**Opdrachtdoel:** Neem de regels van het materiaal letterlijk over, van de regel met "Task: Click the Select" tot en met het einde van het materiaal. Laat de afbeeldingen in uw antwoord weg.

------ Verstrekte gegevens

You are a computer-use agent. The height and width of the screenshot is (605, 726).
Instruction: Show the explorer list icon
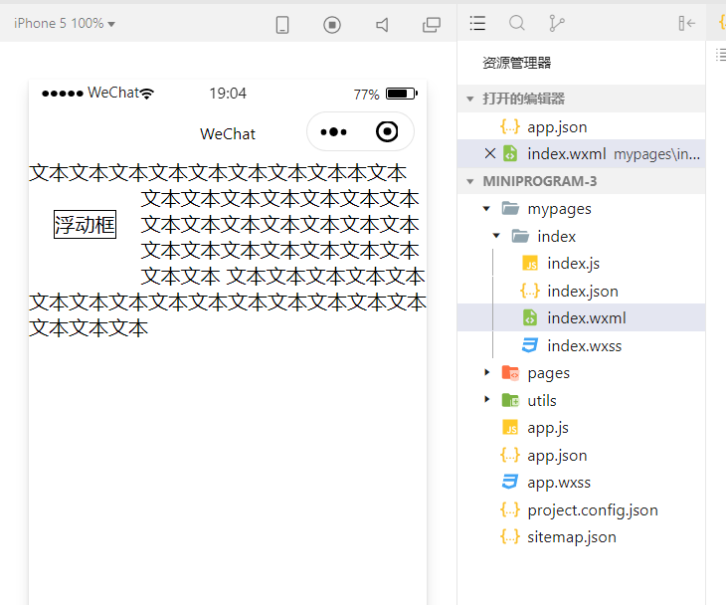point(477,23)
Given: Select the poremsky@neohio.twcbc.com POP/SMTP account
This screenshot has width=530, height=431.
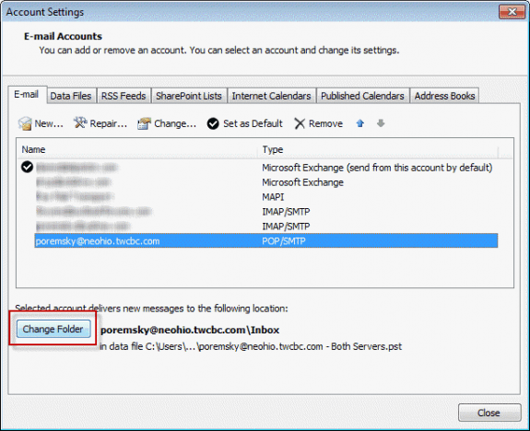Looking at the screenshot, I should pos(266,241).
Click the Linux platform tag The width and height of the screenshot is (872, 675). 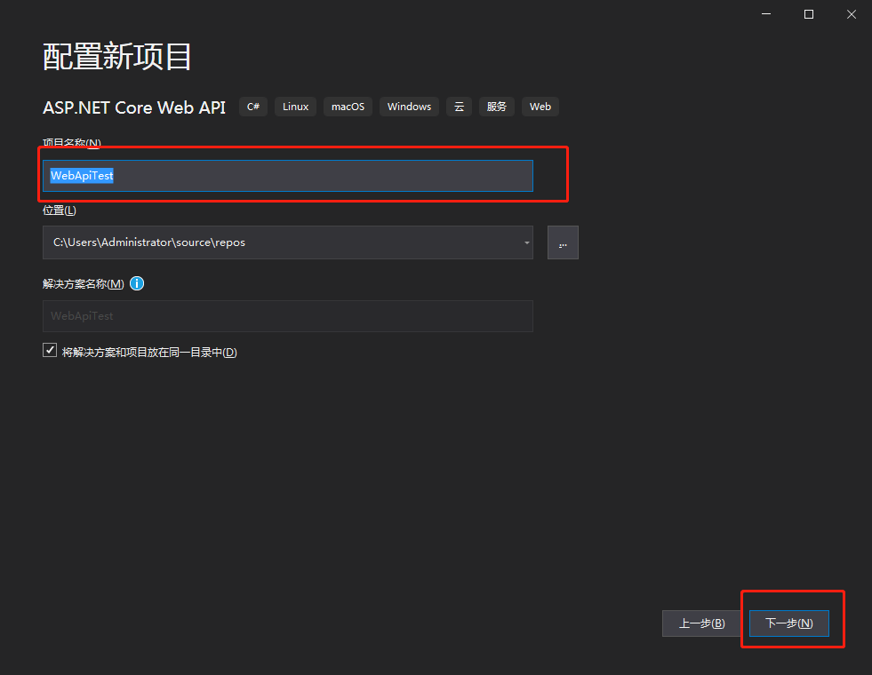click(x=294, y=106)
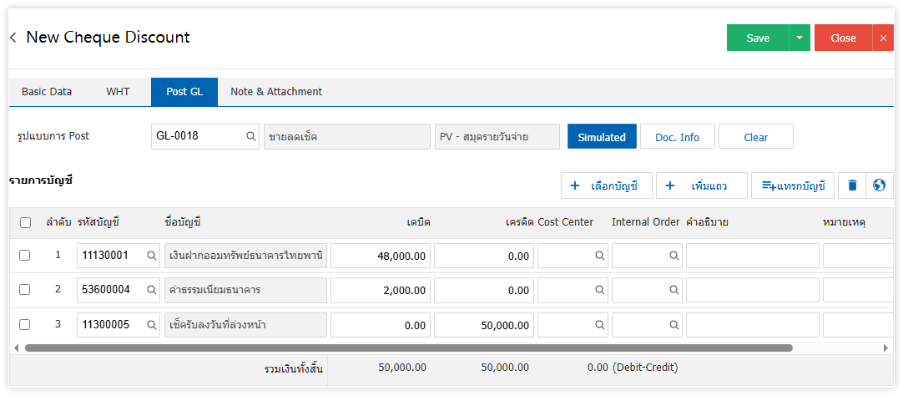Switch to the Basic Data tab
The width and height of the screenshot is (903, 396).
click(x=47, y=92)
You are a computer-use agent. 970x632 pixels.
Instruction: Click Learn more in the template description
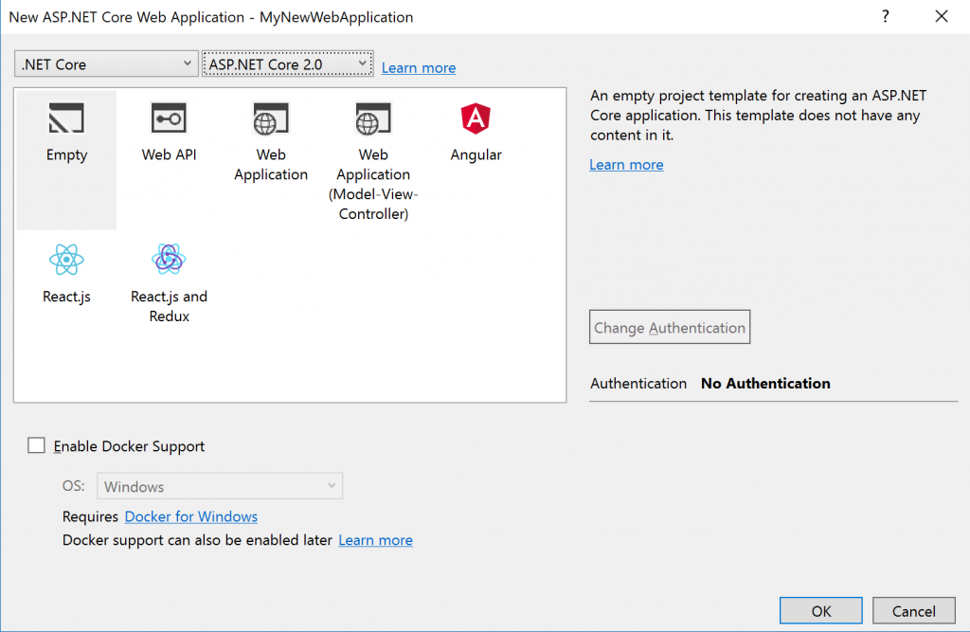[625, 164]
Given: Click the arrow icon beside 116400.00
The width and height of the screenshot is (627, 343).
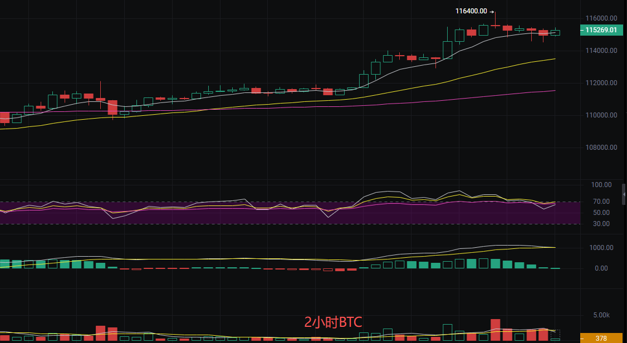Looking at the screenshot, I should tap(492, 11).
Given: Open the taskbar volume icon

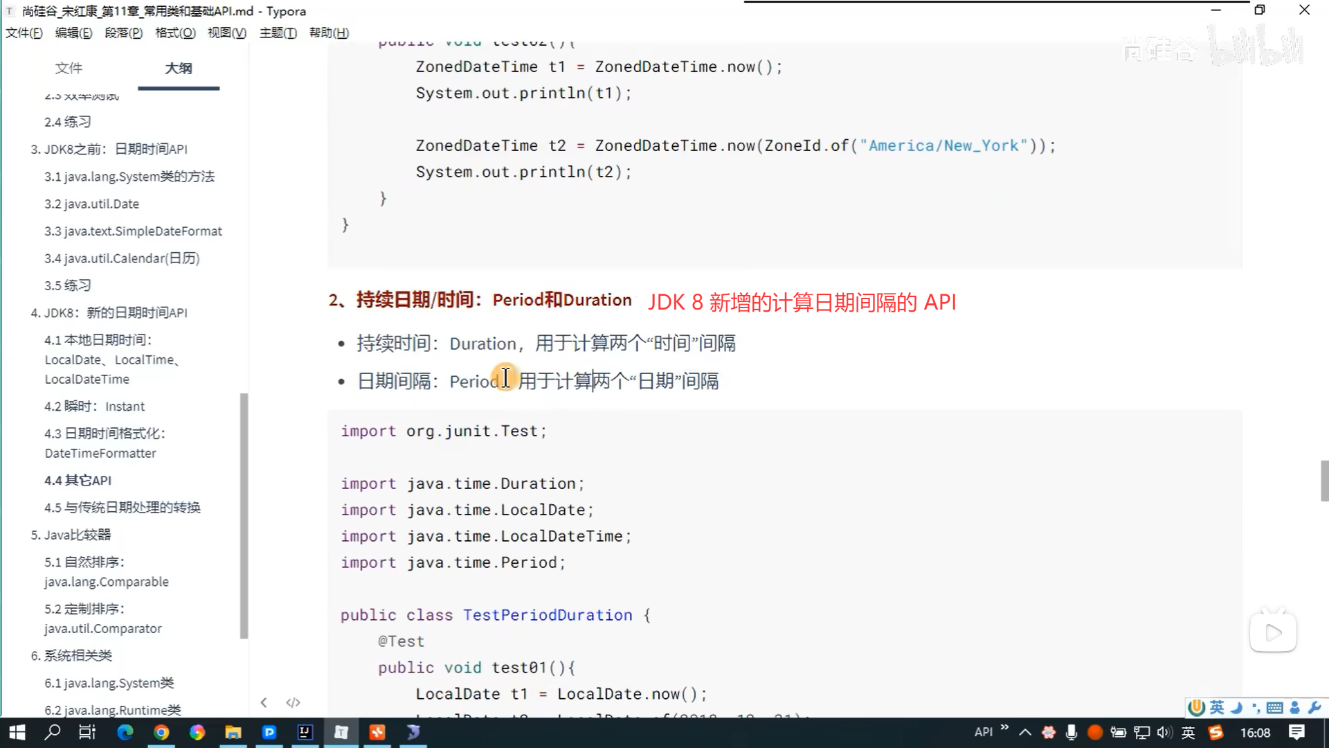Looking at the screenshot, I should click(1164, 732).
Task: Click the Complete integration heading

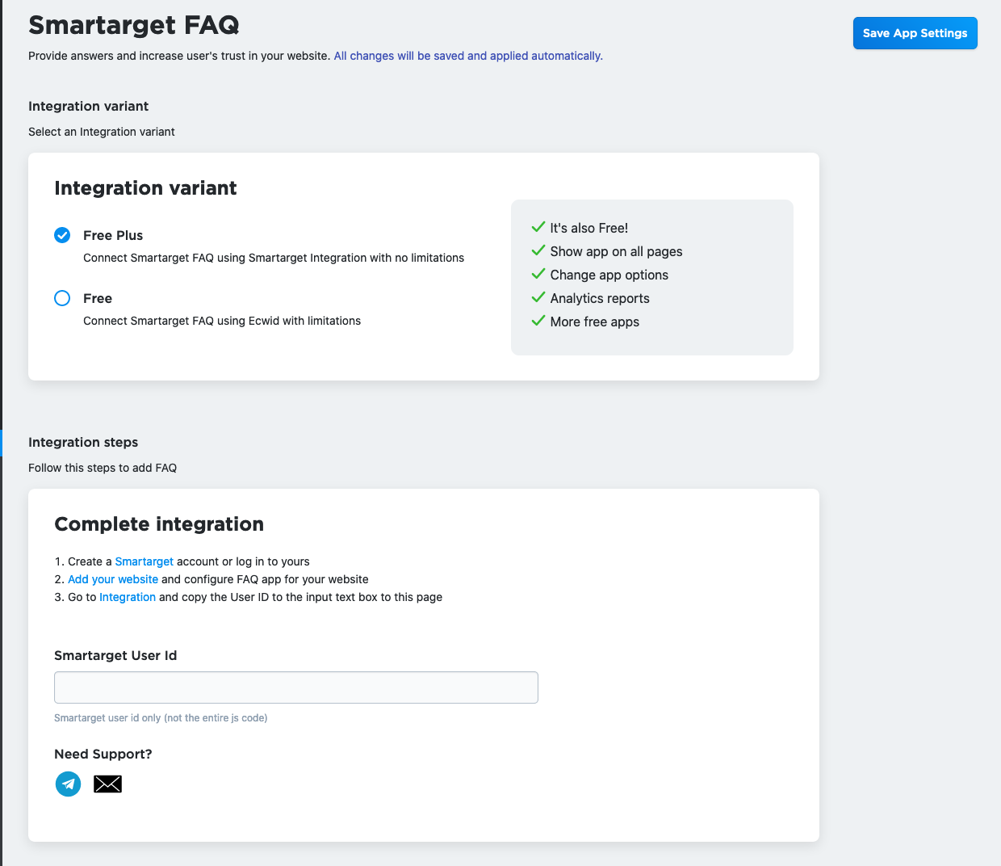Action: click(x=158, y=523)
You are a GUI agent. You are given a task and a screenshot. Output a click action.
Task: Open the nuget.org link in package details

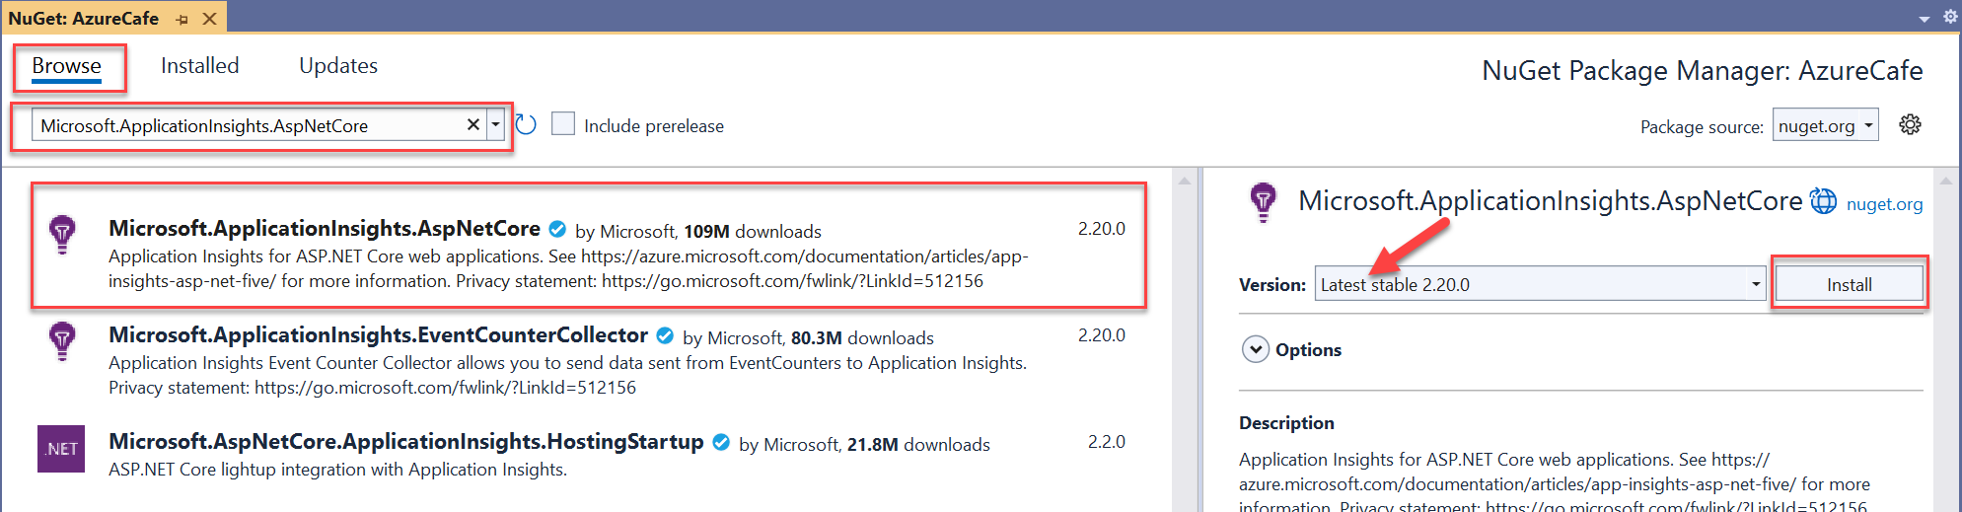(1884, 204)
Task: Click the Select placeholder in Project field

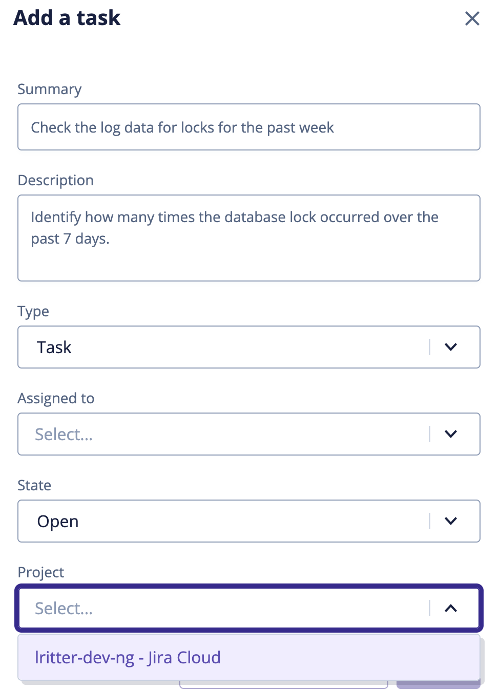Action: (64, 608)
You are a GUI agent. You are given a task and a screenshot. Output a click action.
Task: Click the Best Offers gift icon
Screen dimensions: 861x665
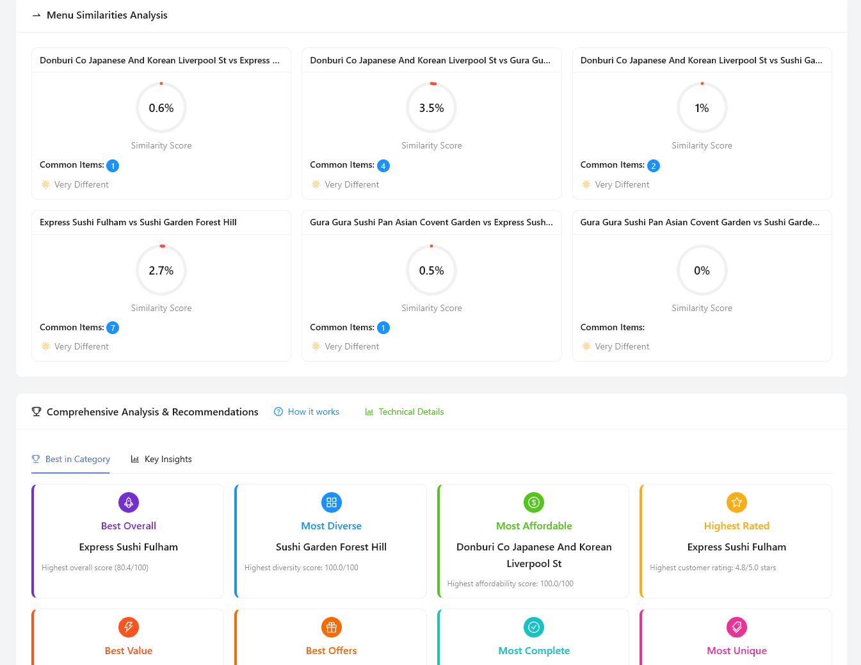331,627
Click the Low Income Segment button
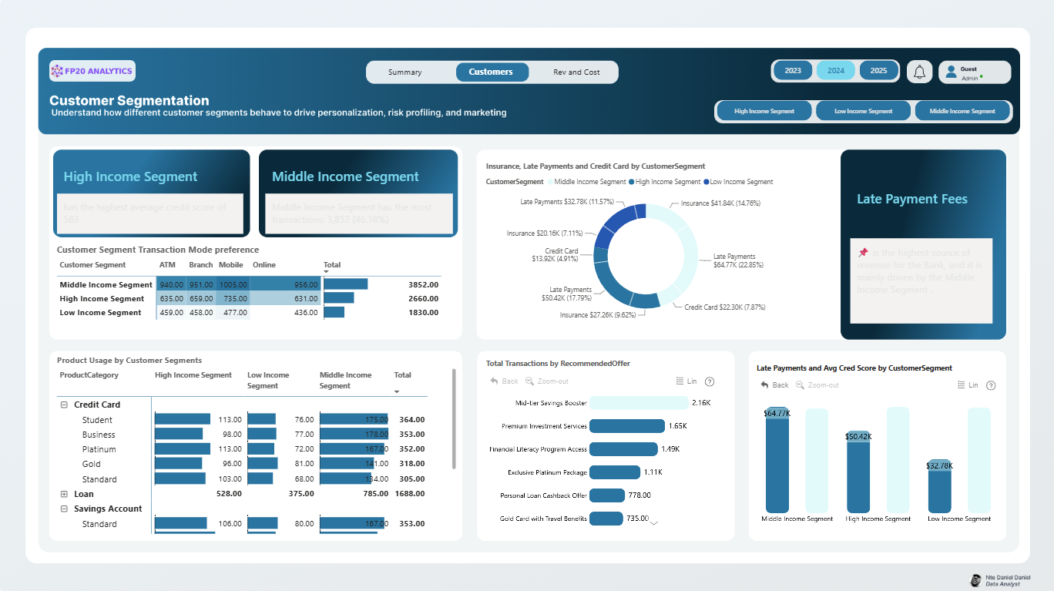Image resolution: width=1054 pixels, height=591 pixels. pos(863,111)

------------

**De uitvoer:**
Task: Click the Select placeholder in Project field

Action: (64, 608)
You are a GUI agent. You are given a task and a screenshot. Output a click action.
Task: Click the Best Offers gift icon
Screen dimensions: 861x665
331,627
Click the Low Income Segment button
Image resolution: width=1054 pixels, height=591 pixels. pos(863,111)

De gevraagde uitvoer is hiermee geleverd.